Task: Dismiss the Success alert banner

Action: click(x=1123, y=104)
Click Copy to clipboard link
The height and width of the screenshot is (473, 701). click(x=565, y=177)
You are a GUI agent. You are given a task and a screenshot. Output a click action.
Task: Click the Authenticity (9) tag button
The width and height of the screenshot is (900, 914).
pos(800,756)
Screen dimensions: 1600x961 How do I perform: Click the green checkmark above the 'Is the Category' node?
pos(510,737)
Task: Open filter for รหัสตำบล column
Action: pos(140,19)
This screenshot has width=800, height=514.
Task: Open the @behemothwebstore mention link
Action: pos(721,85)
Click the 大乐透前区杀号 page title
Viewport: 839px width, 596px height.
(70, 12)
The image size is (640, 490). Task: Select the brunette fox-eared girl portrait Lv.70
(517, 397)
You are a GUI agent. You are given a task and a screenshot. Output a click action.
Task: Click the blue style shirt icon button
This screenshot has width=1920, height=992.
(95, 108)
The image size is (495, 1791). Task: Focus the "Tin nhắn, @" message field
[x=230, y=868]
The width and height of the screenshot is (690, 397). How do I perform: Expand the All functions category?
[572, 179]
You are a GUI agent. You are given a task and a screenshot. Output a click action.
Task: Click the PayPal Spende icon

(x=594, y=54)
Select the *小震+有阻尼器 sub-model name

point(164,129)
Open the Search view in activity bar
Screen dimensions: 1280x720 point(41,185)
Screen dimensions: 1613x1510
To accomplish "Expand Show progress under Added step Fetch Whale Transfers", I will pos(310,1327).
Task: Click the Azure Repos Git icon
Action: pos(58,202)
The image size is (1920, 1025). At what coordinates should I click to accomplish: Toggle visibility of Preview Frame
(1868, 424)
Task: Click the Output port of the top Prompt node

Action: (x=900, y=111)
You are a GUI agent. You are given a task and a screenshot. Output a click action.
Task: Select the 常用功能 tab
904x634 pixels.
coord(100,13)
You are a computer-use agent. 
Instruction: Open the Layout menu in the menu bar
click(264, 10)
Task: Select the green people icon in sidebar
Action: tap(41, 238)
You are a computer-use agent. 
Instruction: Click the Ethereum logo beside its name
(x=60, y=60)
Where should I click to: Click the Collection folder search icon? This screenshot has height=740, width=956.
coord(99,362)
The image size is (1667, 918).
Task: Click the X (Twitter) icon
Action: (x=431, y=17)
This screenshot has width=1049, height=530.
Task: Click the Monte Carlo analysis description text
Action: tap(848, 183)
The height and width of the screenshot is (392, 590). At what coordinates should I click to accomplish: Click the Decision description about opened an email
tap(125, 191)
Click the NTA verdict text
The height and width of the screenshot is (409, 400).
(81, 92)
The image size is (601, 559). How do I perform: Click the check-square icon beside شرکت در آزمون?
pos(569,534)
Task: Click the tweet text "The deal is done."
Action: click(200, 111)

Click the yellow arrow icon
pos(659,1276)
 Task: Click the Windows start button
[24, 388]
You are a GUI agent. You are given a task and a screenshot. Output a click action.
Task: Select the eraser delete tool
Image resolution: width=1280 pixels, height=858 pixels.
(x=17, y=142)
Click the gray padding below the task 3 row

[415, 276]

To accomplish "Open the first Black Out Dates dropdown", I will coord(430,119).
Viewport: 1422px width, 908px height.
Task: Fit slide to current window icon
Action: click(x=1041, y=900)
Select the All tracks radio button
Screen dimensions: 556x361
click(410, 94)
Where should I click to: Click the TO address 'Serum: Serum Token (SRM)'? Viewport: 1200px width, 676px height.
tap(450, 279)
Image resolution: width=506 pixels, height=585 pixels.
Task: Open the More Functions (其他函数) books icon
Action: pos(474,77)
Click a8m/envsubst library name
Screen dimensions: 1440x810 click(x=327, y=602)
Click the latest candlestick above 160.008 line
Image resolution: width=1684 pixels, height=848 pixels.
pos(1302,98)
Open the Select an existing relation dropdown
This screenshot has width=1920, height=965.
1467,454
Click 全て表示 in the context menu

● ● ● ●

▸ **Task item**
All of the entries above are to be written out again exactly.

▸ **Solution for this exercise**
Task: Dismiss the Success alert banner

Action: click(x=1123, y=104)
Click Copy to clipboard link
The height and width of the screenshot is (473, 701). click(x=565, y=177)
You are a GUI agent. You are given a task and a screenshot. Output a click action.
Task: Click the Authenticity (9) tag button
The width and height of the screenshot is (900, 914).
pos(800,756)
Screen dimensions: 1600x961 How do I perform: Click the green checkmark above the 'Is the Category' node?
pos(510,737)
Task: Open filter for รหัสตำบล column
Action: pos(140,19)
This screenshot has width=800, height=514.
Task: Open the @behemothwebstore mention link
Action: pos(721,85)
Click the 大乐透前区杀号 page title
Viewport: 839px width, 596px height.
(70, 12)
The image size is (640, 490). Task: Select the brunette fox-eared girl portrait Lv.70
(517, 397)
You are a GUI agent. You are given a task and a screenshot. Output a click action.
Task: Click the blue style shirt icon button
This screenshot has width=1920, height=992.
(95, 108)
The image size is (495, 1791). Task: Focus the "Tin nhắn, @" message field
[x=230, y=868]
The width and height of the screenshot is (690, 397). How do I perform: Expand the All functions category?
[572, 179]
You are a GUI agent. You are given a task and a screenshot. Output a click action.
Task: Click the PayPal Spende icon

(x=594, y=54)
Select the *小震+有阻尼器 sub-model name

point(164,129)
Open the Search view in activity bar
Screen dimensions: 1280x720 point(41,185)
Screen dimensions: 1613x1510
To accomplish "Expand Show progress under Added step Fetch Whale Transfers", I will pos(310,1327).
Task: Click the Azure Repos Git icon
Action: pos(58,202)
The image size is (1920, 1025). At what coordinates should I click to accomplish: Toggle visibility of Preview Frame
(1868, 424)
Task: Click the Output port of the top Prompt node

Action: (x=900, y=111)
You are a GUI agent. You are given a task and a screenshot. Output a click action.
Task: Select the 常用功能 tab
904x634 pixels.
coord(100,13)
You are a computer-use agent. 
Instruction: Open the Layout menu in the menu bar
click(264, 10)
Task: Select the green people icon in sidebar
Action: tap(41, 238)
You are a computer-use agent. 
Instruction: Click the Ethereum logo beside its name
(x=60, y=60)
Where should I click to: Click the Collection folder search icon? This screenshot has height=740, width=956.
coord(99,362)
The image size is (1667, 918).
Task: Click the X (Twitter) icon
Action: (x=431, y=17)
This screenshot has width=1049, height=530.
Task: Click the Monte Carlo analysis description text
Action: tap(848, 183)
The height and width of the screenshot is (392, 590). At what coordinates should I click to accomplish: Click the Decision description about opened an email
tap(125, 191)
Click the NTA verdict text
The height and width of the screenshot is (409, 400).
(81, 92)
The image size is (601, 559). How do I perform: Click the check-square icon beside شرکت در آزمون?
pos(569,534)
Task: Click the tweet text "The deal is done."
Action: click(200, 111)

Click the yellow arrow icon
pos(659,1276)
 Task: Click the Windows start button
[24, 388]
You are a GUI agent. You are given a task and a screenshot. Output a click action.
Task: Select the eraser delete tool
Image resolution: width=1280 pixels, height=858 pixels.
(x=17, y=142)
Click the gray padding below the task 3 row

[415, 276]

To accomplish "Open the first Black Out Dates dropdown", I will coord(430,119).
Viewport: 1422px width, 908px height.
Task: Fit slide to current window icon
Action: click(x=1041, y=900)
Select the All tracks radio button
Screen dimensions: 556x361
click(410, 94)
Where should I click to: Click the TO address 'Serum: Serum Token (SRM)'? Viewport: 1200px width, 676px height.
tap(450, 279)
Image resolution: width=506 pixels, height=585 pixels.
Task: Open the More Functions (其他函数) books icon
Action: pos(474,77)
Click a8m/envsubst library name
Screen dimensions: 1440x810 click(x=327, y=602)
Click the latest candlestick above 160.008 line
Image resolution: width=1684 pixels, height=848 pixels.
pos(1302,98)
Open the Select an existing relation dropdown
This screenshot has width=1920, height=965.
1467,454
Click 全て表示 in the context menu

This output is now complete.